Reduce3 example in CUDA SDK


I'm reading the reduction optimization in CUDA SDK, and I have problem following what happens from reduce2 to reduce3:

/*
    This version uses sequential addressing -- no divergence or bank conflicts.
*/
template <class T>
__global__ void
reduce2(T *g_idata, T *g_odata, unsigned int n)
{
    T *sdata = SharedMemory<T>();

    // load shared mem
    unsigned int tid = threadIdx.x;
    unsigned int i = blockIdx.x*blockDim.x + threadIdx.x;

    sdata[tid] = (i < n) ? g_idata[i] : 0;

    __syncthreads();

    // do reduction in shared mem
    for (unsigned int s=blockDim.x/2; s>0; s>>=1)
    {
        if (tid < s)
        {
            sdata[tid] += sdata[tid + s];
        }

        __syncthreads();
    }

    // write result for this block to global mem
    if (tid == 0) g_odata[blockIdx.x] = sdata[0];
}

/*
This version uses n/2 threads --
it performs the first level of reduction when reading from global memory.
*/
template <class T>
__global__ void
reduce3(T *g_idata, T *g_odata, unsigned int n)
{
    T *sdata = SharedMemory<T>();

    // perform first level of reduction,
    // reading from global memory, writing to shared memory
    unsigned int tid = threadIdx.x;
    unsigned int i = blockIdx.x*(blockDim.x*2) + threadIdx.x;

    T mySum = (i < n) ? g_idata[i] : 0;

    if (i + blockDim.x < n)
        mySum += g_idata[i+blockDim.x];

    sdata[tid] = mySum;
    __syncthreads();

    // do reduction in shared mem
    for (unsigned int s=blockDim.x/2; s>0; s>>=1)
    {
        if (tid < s)
        {
            sdata[tid] = mySum = mySum + sdata[tid + s];
        }

        __syncthreads();
    }

    // write result for this block to global mem
    if (tid == 0) g_odata[blockIdx.x] = sdata[0];
}

I have problem visualizing what the first level of reduction in reduce3 is trying to do, or why the number of threads has been reduced by half. Can anyone give me some pointers?


Solution

  • The only difference between the two is that reduce3 performs summation prior to the shared memory reduction. So where reduce2 only loads a single value from global memory and stores it in shared memory:

    // load shared mem
    unsigned int tid = threadIdx.x;
    unsigned int i = blockIdx.x*blockDim.x + threadIdx.x;
    
    sdata[tid] = (i < n) ? g_idata[i] : 0;
    

    reduce3 loads two values, adds them and then stores the result in shared memory:

    unsigned int tid = threadIdx.x;
    unsigned int i = blockIdx.x*(blockDim.x*2) + threadIdx.x;
    
    T mySum = (i < n) ? g_idata[i] : 0;
    
    if (i + blockDim.x < n)
        mySum += g_idata[i+blockDim.x];
    
    sdata[tid] = mySum;
    __syncthreads();
    

    Because the first level of the standard "power of two" reduction is done by each thread prior to the shared memory reduction, the total number of threads required is half that of reduce2. You should also note that half of the threads used in reduce2 are effectively wasted -- they only load data into shared memory and do not participate in the reduction at all.

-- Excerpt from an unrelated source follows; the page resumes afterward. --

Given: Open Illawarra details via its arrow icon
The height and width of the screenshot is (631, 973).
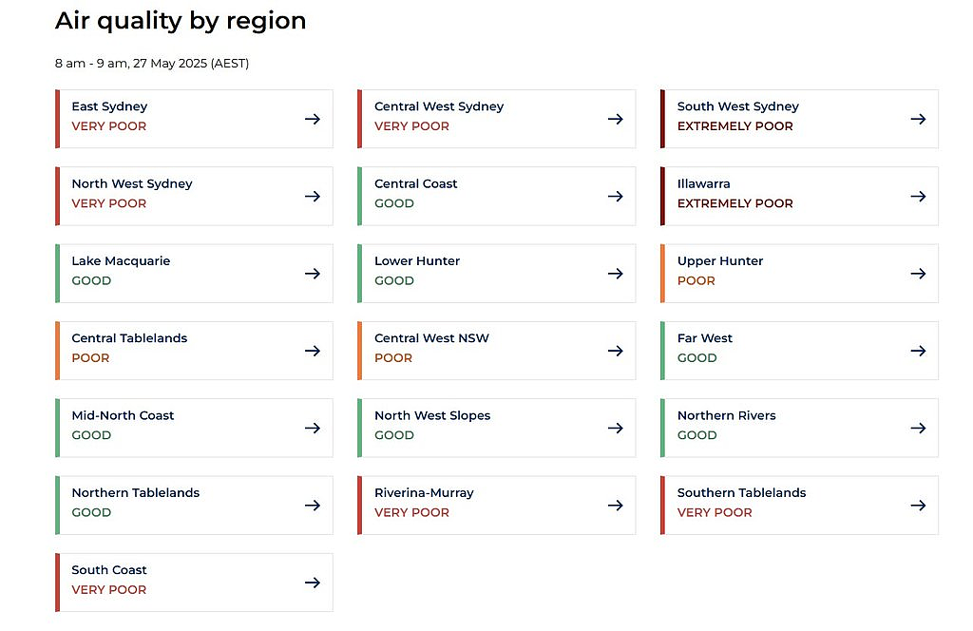Looking at the screenshot, I should tap(919, 196).
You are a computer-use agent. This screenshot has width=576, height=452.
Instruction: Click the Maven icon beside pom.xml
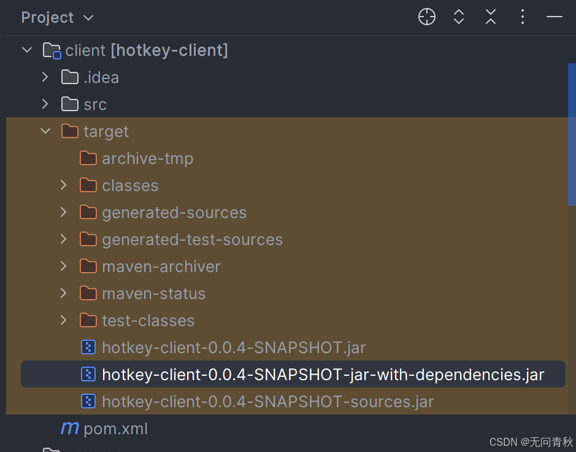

Therefore, reduce3 removes them and uses fewer threads to perform the same operation.

    If you keep going through the versions of the code you will see this idea extended to its logical conclusion, where each thread loads and sums many values before storing the result to shared memory and performing the reduction. There are efficiency gains in a memory bandwidth limited operation like reduction through using fewer threads, allowing much of the per-thread setup overhead to be amortised over many more input values, and reducing contention for memory controller resources.